Jive-Ass Top Rope Anchor in Ouray Ice Park

Jive-Ass Top Rope Anchor

Here is some ultra fresh Jive-Assery from the Ouray Ice Park, in Ouray Colorado (which never disappoints).*

 Jeremy Lubkin took this photo just days ago. It’s an ice climbing top rope anchor. It’s not exactly clear what’s going on here, but something’s not right. As Jeremy put it “So much cord I get confused, but pretty sure it qualifies as Jive Ass.”

If I had to venture a guess I’d say the green webbing is some kind of overhand on a bight with the tail clipped into the carabiners, backed up with some black webbing, looped into the power point, and tied with a water knot. Textbook jive-ass.

Very nice locking carabiner redundancy though. Opposite and almost even opposed (one is flipped to create the opposing gates–as Michael Zasadsian pointed out to me). If it weren’t true that an anchor is only as strong as its weakest link, this would almost make up for everything.

Location: Ouray Ice Park, Ouray, Colorado USA

*That’s not intended to disparage the climbers at the Ouray Ice Park. Some really talented and skilled climbers climb there. It’s just that the uniqueness of this ice climbing ‘crag’ affords many opportunities for witnessing jive-ass anchors. You have a mile of top rope anchors at the top of Uncompahgre Gorge, which you can walk past. Odds are in your favor that you’re going to encounter something jive-ass eventually.

Desperate Anchor Measures

Square knot anchor?

Square knot anchor?

Ever tie a climbing anchor with the same knot you tie your shoe laces?
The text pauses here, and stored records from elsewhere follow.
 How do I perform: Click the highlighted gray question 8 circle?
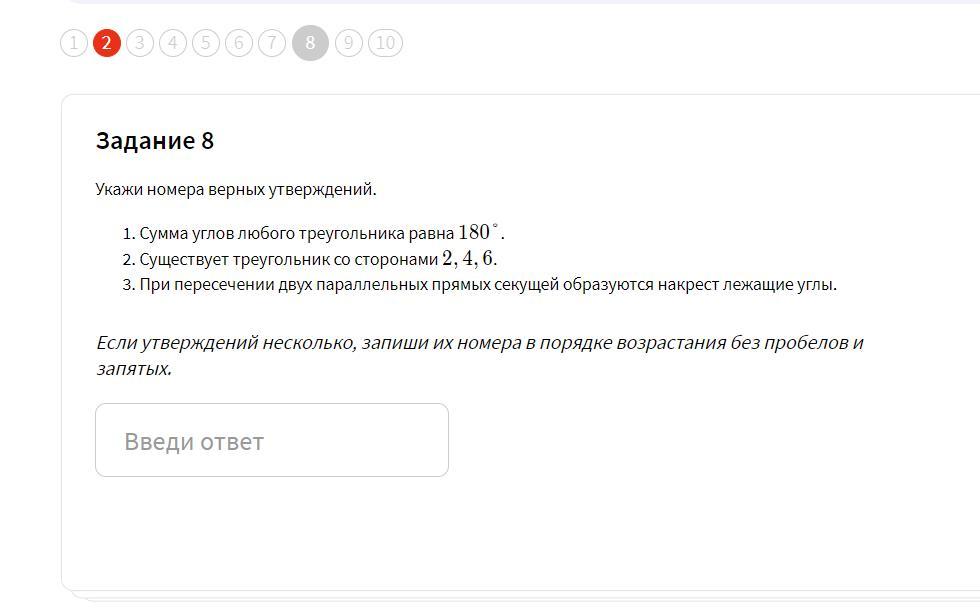pyautogui.click(x=311, y=43)
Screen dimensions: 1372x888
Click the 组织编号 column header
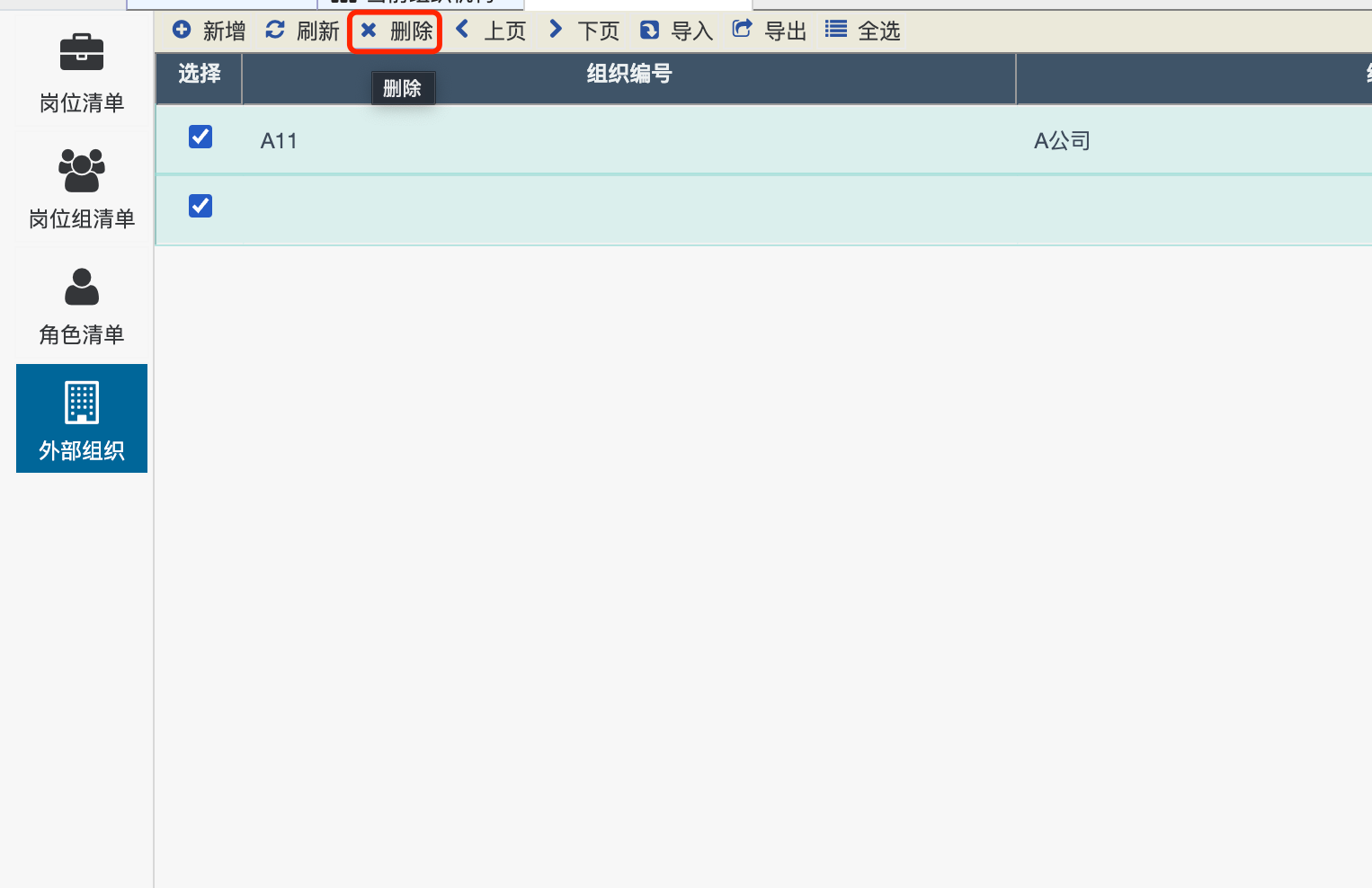pos(628,74)
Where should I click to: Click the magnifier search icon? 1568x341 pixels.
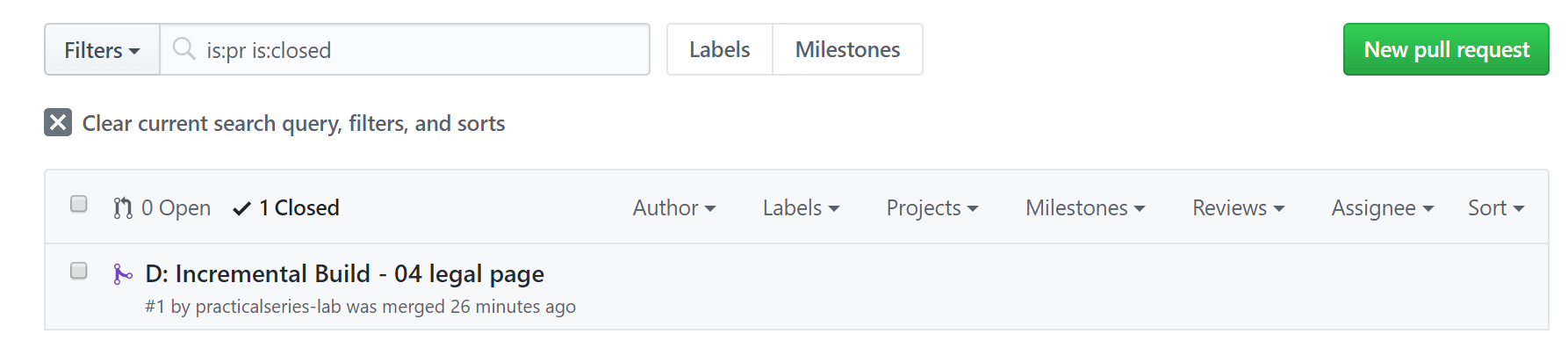point(183,49)
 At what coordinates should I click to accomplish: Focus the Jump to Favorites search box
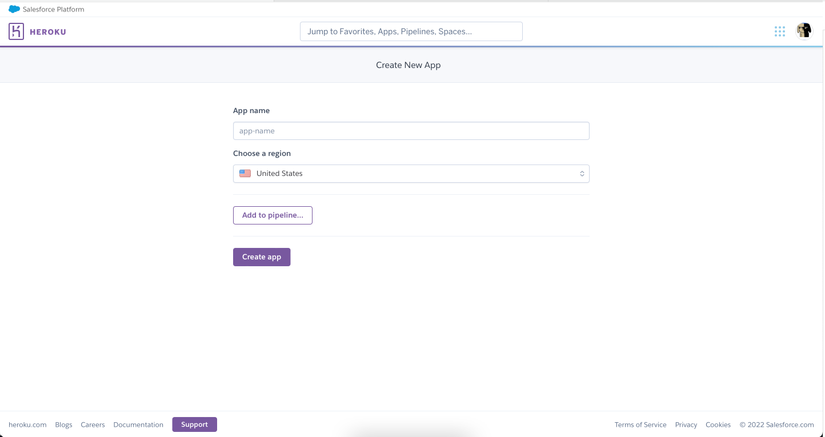point(411,32)
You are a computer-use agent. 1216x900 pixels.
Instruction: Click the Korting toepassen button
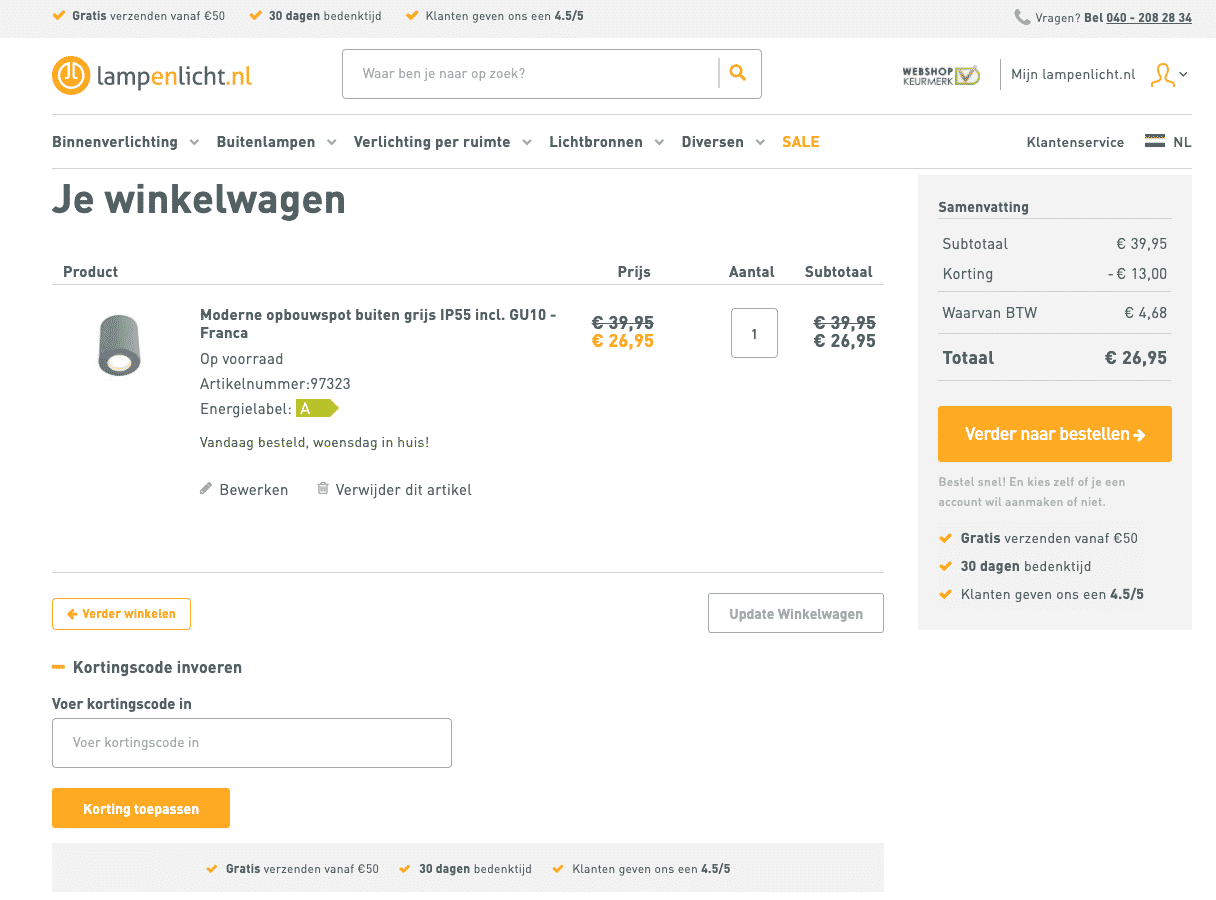tap(141, 808)
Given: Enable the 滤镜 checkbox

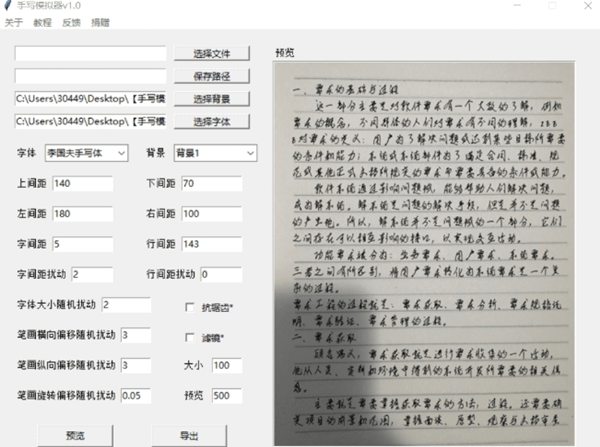Looking at the screenshot, I should tap(189, 338).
Yeah, me either. But whomever built the anchor above has. This is an honest-to-goodness jive-ass anchor photographed in the wild (on Oregon’s North Sister) by Stephanie Spence. As Steph notes, what we have here is a “square knot backed up by two overhands”(!). And judging by all of the loose sand around it, that rock the rope is slung around is pretty suspect as well.

This looks like a Wiley Coyote set up. You take a fall on the anchor, the rock the anchor is slung around pulls loose, you fall to the bottom of the cliff, and to add insult to injury, the rock you just pulled loose lands on your head. Here’s a rough dramatization for those of you unfamiliar with Road Runner cartoons.
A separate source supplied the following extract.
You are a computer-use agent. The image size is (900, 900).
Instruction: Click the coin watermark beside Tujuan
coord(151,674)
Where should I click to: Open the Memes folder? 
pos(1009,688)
But wait! There’s more! There is another anchor in this jive-ass set:

Sketch Slung Horn Anchor

Sketch Slung Horn Anchor

As Stephanie notes, this one is at least tied together with a double fisherman’s knot, although I don’t get the overhand knot in the middle. Presumably it was supposed to cinch the rope around the horn to keep it from falling off (there are better ways to accomplish this). More importantly, as Stephanie notes, “it’s just barely draped over that rock that may or may not be attached to the mountain.” I wouldn’t want to take my chances falling on this one anymore than the Wiley Coyote set up.
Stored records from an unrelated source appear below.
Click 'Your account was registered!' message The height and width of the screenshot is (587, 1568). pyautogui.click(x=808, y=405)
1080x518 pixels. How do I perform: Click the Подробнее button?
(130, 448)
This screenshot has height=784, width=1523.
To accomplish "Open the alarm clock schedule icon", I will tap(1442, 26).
Below is a close up showing that there’s not much of a horn to keep the rope from slipping off of the rock:

Close-up of sketchy slung horn anchor.

Close-up of sketchy slung horn anchor.

So why would anyone in their right mind make such jive-ass anchors? Stephanie gives us some insight on that question.

“I was scrambling on up [North] Sister yesterday,” she writes, “and noticed these amazing anchors along what I believe is typically considered the “terrible traverse”.  One can only assume someone tried to cross this section on snow having not brought any pickets.” And there you have it. Desperate measures sometimes call for desperate climbing anchors. Another thing to note, which corroborates Steph’s impromptu forensic investigation, is that these anchor slings are made out of sections of climbing rope! It paints quite a desperate picture of someone panicked by exposure, having underestimated the climb, having failed to bring any protection, and having marginal technical skills (see the square knot), actually chopping off sections of his or her climbing rope to build some desperate anchors on the rock above the snow. Scary stuff, huh?